Leslie Jones on SNL gave me a better glimpse of Black History in that short clip than the best AP High School US History class you can find in this country, and that’s, quite honestly, the whole damn problem.
Everyone should read Lies My Teacher Told Me, which emphasizes a vast amount of the lies, slights, and outright omissions fed to us through our history textbooks.
But one area Lies somewhat slights, probably in large part because the subject matter is so shamefully difficult to find in the first place, is the place in our history made possible by minorities. It is criminal that our Congress can’t manage to even bring to a vote a Sense of the Congress – a non-binding declaration with no force of law or any power whatsoever – resolution condemning slavery in the US, let alone apologizing for it.
As Columbia Professor Dr. Eric Foner, considered the foremost Abraham Lincoln scholar by most, so beautifully points out in (one of his three & I cannot remember which) Civil War and Reconstruction class, Americans would find it terribly odd to find an American Slavery Memorial or United States of America Slavery Museum in Germany, especially if they didn’t have a Holocaust Memorial.
Right?
That brings it home, does it not?
How do we manage to act so high and mighty, fellow citizens, when we ignore this part of our history? The fact that so many US citizens deny that racism even exists, let alone dare to acknowledge the fact – and it is a fact – that slaves built this country, is staggering to me. And yes, slaves did build this country. They built it with sweat, blood and with tears.
Here’s another fact, a single, simple fact, that unlike the fact above – a complicated fact drawn from a complex equation of many sources – is wholly undeniable and inarguable.

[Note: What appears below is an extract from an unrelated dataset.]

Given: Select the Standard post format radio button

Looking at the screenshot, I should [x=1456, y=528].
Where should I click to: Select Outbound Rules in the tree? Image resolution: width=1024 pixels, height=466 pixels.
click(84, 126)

The 1860 Census, the last pre-Civil War census, quantifies in the most horrific way possible just how much this country owes to slavery and in what seems to be America’s favorite metric: DOLLARS.
In 1860 “slave property”* was worth more than every other industry COMBINED.
Banks + Railroads + Factories/Companies ≠ SLAVES
Yup, white people who whine constantly that racism doesn’t exist, or worse, the only racism is “reverse racism!!!”
Again, 1860:
slaves as “property” > every bank + every railroad + every company
So, now, I’ll leave my rant and deliver the promised funny version, where I learned & laughed. Thank you, Leslie Jones.
*It disgusts me to write “slave property” and I simply could not bring myself to use the census terminology and the term that was once completely commonplace, “property in slaves.” That was once a thing. A term no one really paid attention to, not even the most ardent Abolitionist, because it was just part of the lexicon. It was a true description of something so repulsive that anyone with even a stitch of humanity recoils at it. I apologize for using the term “slave property” as well, but to make the point I had to link the two words one way or another, because they were, in fact, human beings that were quantifiable in the same way a car is now.